I ragazzi del "Poderino" hanno vendemmiato. Si tratta di un progetto sperimentale iniziato nel 2006 dalla Misericordia di Corsagna con il patrocinio  della Provincia di Lucca, del Comune di Borgo a Mozzano e dell'USL 2 di Lucca Valle del Serchio. Quattro ragazzi diversamente abili sono stati inseriti nella gestione di un vigneto denominato appunto "Poderino" da cui trae il nome il progetto. Questi ragazzi, dopo una formazione mirata in ortofloricultura, sono stati assunti dalla Misericordia. I ragazzi sono Alessio Mori, Daniele Bertolani, Vito Amidei e Alessio Biagi che sono seguiti dai due tutors Mariano e Marco Giampaoli, periti agrari.

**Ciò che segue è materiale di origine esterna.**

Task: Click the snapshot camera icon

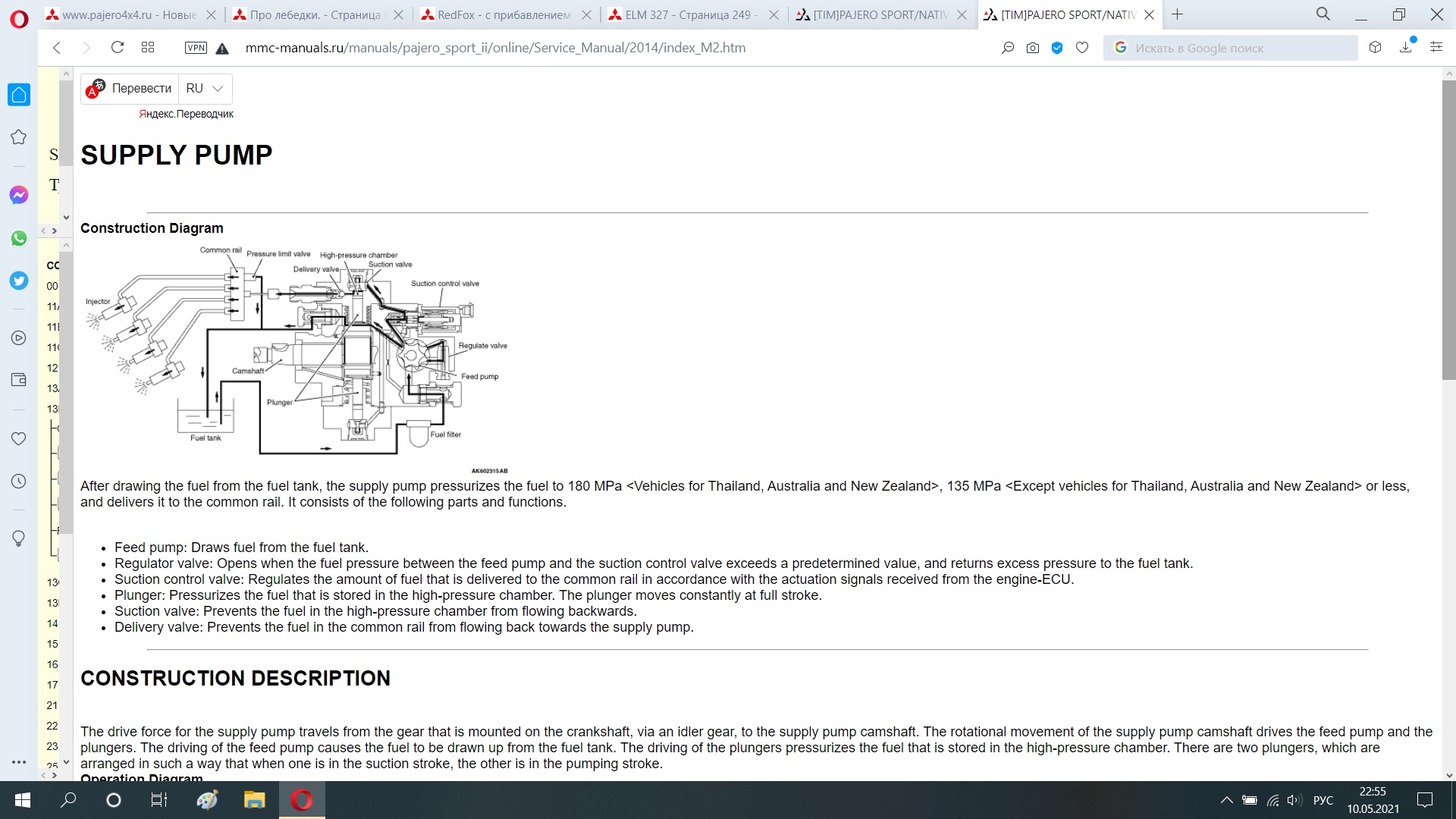Action: point(1033,48)
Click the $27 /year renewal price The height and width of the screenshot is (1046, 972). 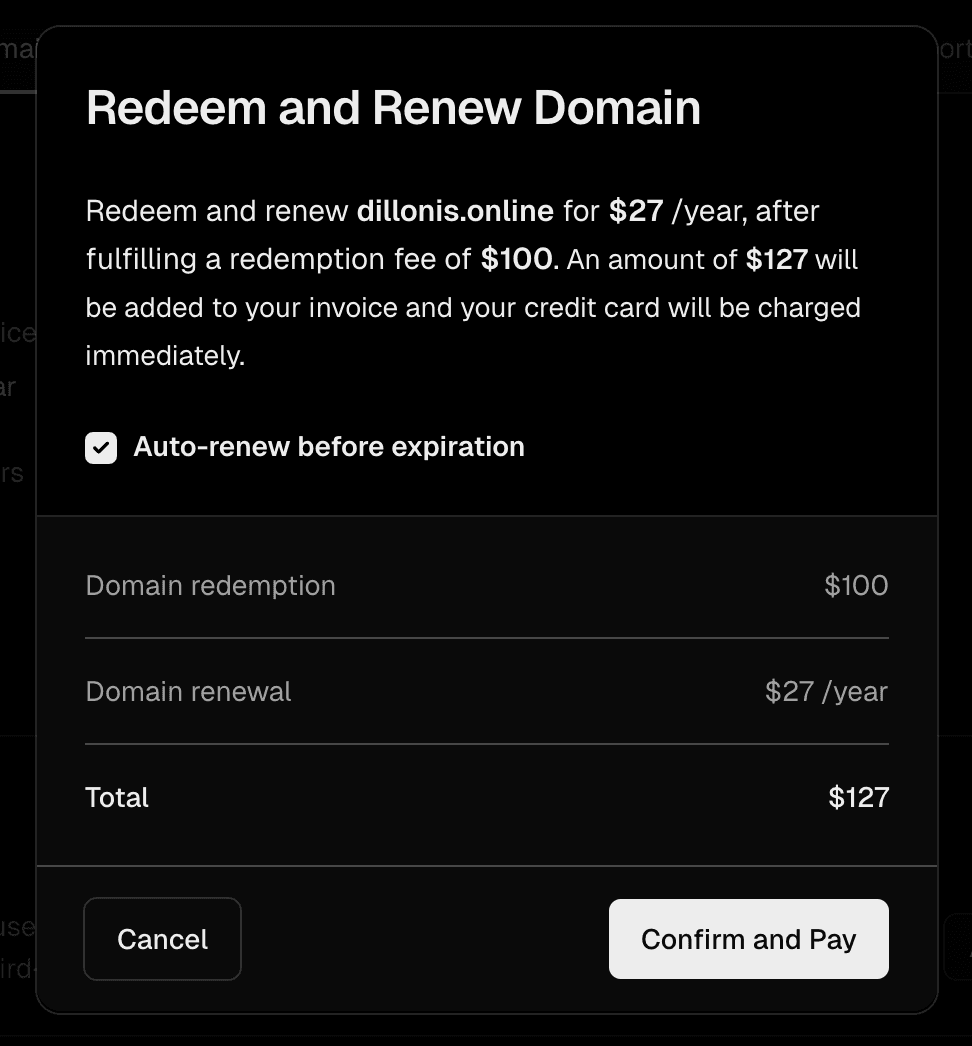click(827, 691)
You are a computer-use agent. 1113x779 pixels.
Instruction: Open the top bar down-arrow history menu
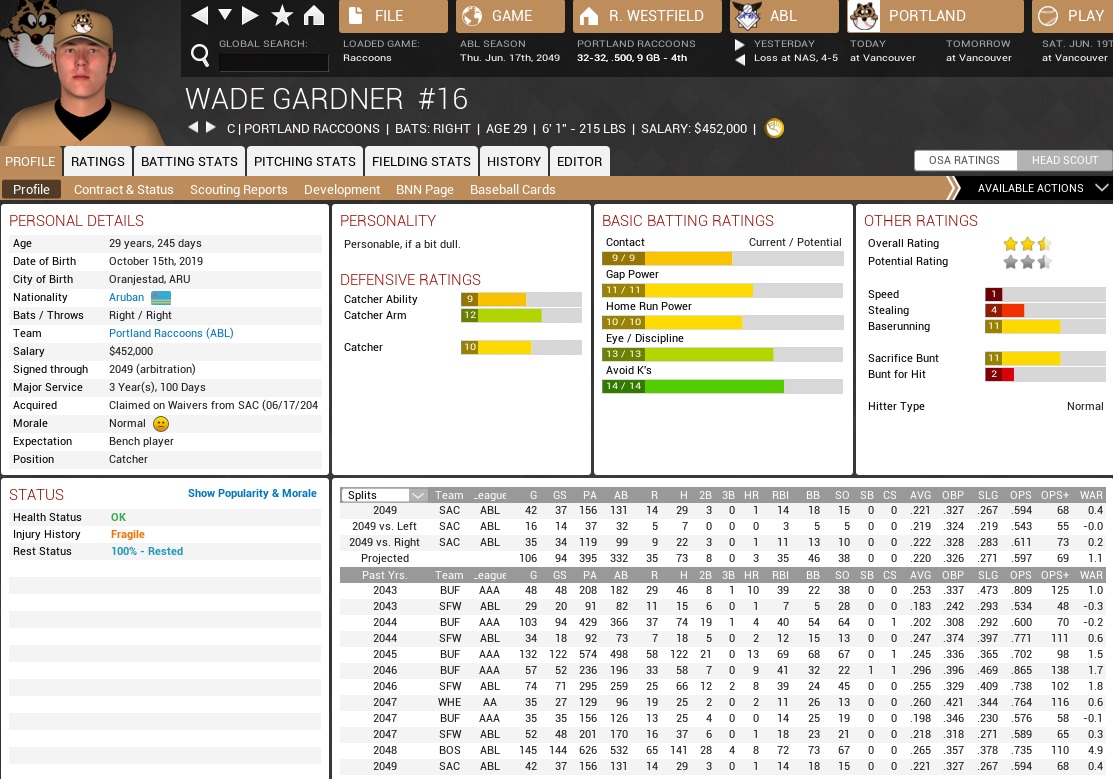click(225, 16)
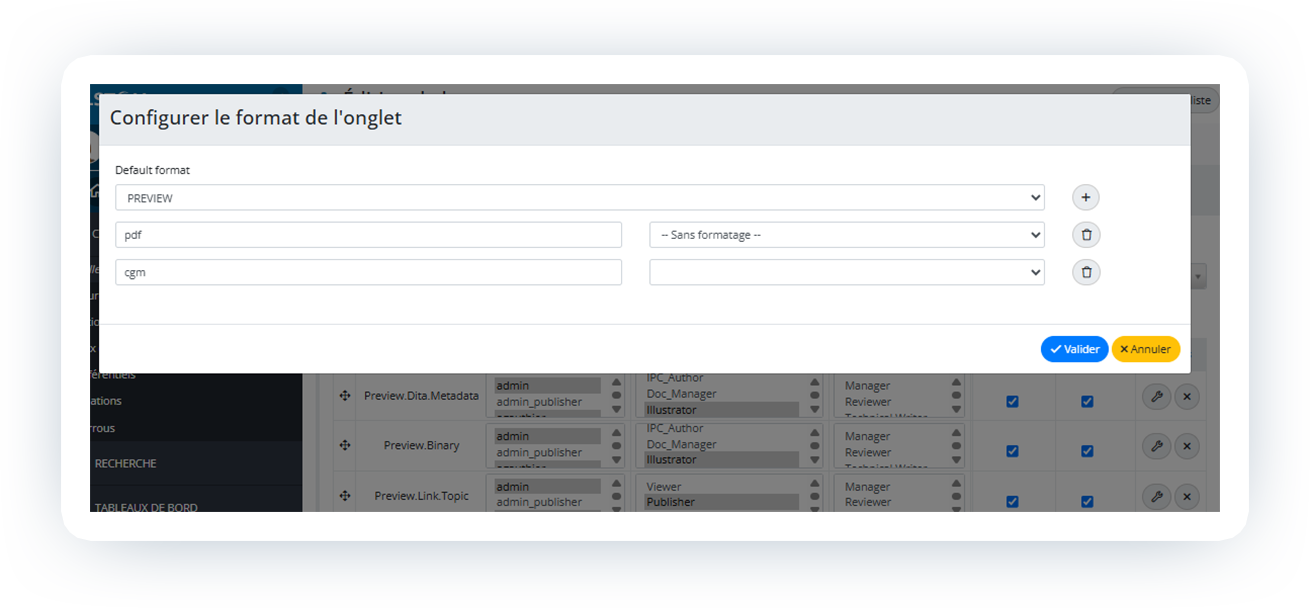
Task: Open the 'Sans formatage' dropdown
Action: click(846, 235)

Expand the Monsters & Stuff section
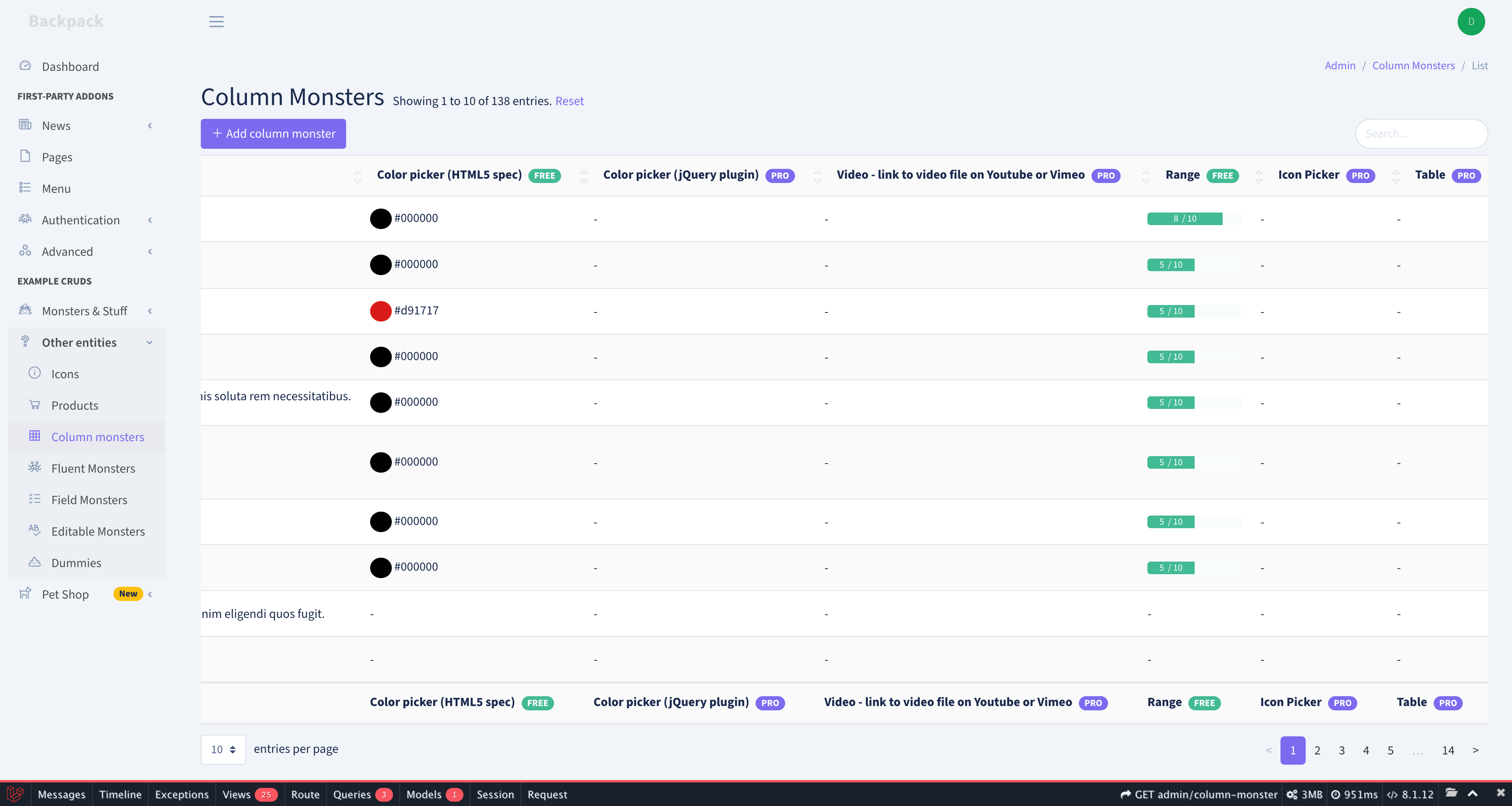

In realtà, spiega Dinucci Bartolomeo Presidente della Fraterntia di Misericordia Corsagna, i vigneti sono tre per una superficie complessiva di circa un ettaro dove si produce vino bianco e rosso che viene poi venduto dagli stessi ragazzi nelle varie manifestazioni della provincia. Il ricavato della vendita del vino viene reinvestito nel Poderino ed una parte serve per finanziare altri progetti di reinserimento lavorativo, stiamo progettando alla realizzazione di alcune serre per produrre ortaggi vari e piantine. I terreni sono stati concessi in uso gratuito dai proprietari alla Misericordia di Corsagna proprio per questo progetto. Per quanto riguarda l'imbottigliamento non siamo ancora attrezzati e andiamo a farlo a Montecarlo dove ci sono cantine a norma di legge. La produzione si aggira sulle 40 damigiane fra bianco e rosso. Mio fratello ed io lavoriamo presso una ditta locale e facciamo turni per cui abbiamo tempo libero per seguire i ragazzi nelle varie fasi della coltivazione della vite e della produzione del vino, fasi a cui essi partecipano attivamente e con entusiasmo, e lo facciamo senza percepire alcun compenso. Non ci occupiamo solo della vite ma, insieme ai ragazzi, produciamo anche ortaggi e da questo anno sperimentiamo la coltivazione del farro. Per migliorare la produzione pensiamo all'introduzione di nuove qualità di uva quali la malvasia nera ed il merlot. I vigneti sono posti in ottima posizione sempre assolata e l'uva è ben matura e salda per cui anche questo anno avremo un buon vino". Il progetto "Il poderino" è nato per creare un ambiente lavorativo dove soggetti diversamente abili potessero essere inseriti nel processo di produzione tenendo conto delle loro capacità e favorendo nel contempo un contesto che li sostenga ad assumere dignità di lavoratore. Il progetto tende quindi ad un inserimento effettivo della persona in un'attività economica che può avere un riscontro di mercato ma non deve essere necessariamente competitiva.